#### WORK TO COMPLETE
Reproduce exactly the lines below, from the first through the one containing "Click the Add", and nothing more.

#### DATA SHOWN

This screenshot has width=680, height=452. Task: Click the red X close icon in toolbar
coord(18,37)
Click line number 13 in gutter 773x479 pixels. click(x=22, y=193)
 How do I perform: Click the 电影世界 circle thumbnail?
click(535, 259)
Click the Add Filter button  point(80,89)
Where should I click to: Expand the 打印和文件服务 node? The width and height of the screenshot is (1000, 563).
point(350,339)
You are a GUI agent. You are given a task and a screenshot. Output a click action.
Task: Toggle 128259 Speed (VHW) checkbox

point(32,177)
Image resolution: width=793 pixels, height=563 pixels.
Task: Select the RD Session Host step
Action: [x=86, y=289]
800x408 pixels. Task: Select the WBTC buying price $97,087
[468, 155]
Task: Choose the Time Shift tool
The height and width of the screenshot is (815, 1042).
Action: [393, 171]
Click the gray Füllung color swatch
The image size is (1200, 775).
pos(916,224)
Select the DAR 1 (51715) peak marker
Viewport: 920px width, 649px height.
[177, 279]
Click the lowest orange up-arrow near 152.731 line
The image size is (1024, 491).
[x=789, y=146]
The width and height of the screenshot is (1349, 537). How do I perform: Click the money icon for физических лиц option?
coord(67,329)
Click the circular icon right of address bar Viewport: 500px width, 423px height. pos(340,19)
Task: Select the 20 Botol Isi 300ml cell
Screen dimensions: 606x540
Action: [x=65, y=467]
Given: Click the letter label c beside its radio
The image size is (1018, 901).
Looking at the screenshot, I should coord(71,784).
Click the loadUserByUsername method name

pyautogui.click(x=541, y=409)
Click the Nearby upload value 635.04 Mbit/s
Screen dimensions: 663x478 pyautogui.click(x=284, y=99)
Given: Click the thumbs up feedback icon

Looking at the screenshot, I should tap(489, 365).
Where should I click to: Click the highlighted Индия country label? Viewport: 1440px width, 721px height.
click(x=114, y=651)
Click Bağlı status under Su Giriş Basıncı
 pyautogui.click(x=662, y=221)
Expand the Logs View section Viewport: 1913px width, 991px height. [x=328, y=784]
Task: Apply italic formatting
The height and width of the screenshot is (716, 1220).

#### RESPONSE FOR THIS EXERCISE
This screenshot has width=680, height=452. Task: Click the red X close icon in toolbar
coord(18,37)
Click line number 13 in gutter 773x479 pixels. click(x=22, y=193)
 How do I perform: Click the 电影世界 circle thumbnail?
click(535, 259)
Click the Add Filter button  point(80,89)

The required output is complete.